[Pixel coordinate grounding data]
------------------------------------------------------------

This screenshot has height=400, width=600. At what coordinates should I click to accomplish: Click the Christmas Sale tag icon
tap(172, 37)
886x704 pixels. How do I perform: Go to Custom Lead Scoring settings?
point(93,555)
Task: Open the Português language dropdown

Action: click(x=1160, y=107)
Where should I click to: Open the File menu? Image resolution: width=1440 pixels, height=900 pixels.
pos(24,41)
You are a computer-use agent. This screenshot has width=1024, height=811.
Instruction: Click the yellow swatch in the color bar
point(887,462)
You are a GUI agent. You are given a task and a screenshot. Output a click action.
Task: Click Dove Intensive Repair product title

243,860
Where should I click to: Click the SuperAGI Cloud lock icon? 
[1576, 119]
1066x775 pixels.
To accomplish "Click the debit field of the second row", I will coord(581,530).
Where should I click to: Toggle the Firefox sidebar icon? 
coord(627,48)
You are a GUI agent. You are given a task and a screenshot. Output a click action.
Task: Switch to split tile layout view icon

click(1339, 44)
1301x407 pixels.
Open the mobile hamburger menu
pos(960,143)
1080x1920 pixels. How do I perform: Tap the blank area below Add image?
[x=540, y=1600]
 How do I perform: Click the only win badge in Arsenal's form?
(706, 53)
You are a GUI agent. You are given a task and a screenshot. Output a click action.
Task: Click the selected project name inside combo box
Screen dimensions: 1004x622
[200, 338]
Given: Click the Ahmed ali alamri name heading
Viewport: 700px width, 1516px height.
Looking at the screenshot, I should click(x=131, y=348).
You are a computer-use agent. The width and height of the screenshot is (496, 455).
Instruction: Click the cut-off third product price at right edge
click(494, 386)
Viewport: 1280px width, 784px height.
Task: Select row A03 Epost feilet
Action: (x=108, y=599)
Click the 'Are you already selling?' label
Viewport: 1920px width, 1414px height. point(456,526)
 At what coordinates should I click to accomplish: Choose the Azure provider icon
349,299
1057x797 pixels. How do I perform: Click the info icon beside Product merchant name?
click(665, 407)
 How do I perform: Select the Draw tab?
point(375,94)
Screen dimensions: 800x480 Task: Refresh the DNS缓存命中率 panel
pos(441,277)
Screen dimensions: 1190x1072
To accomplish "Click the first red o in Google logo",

------------------------------------------------------------

ASSIGNMENT -
All lines in the records with the string "computer" should be copied out.

RESULT FOR THIS TASK -
You are a computer-use agent. This screenshot has width=1024, height=811.
You are a computer-use agent. The width and height of the screenshot is (496, 455).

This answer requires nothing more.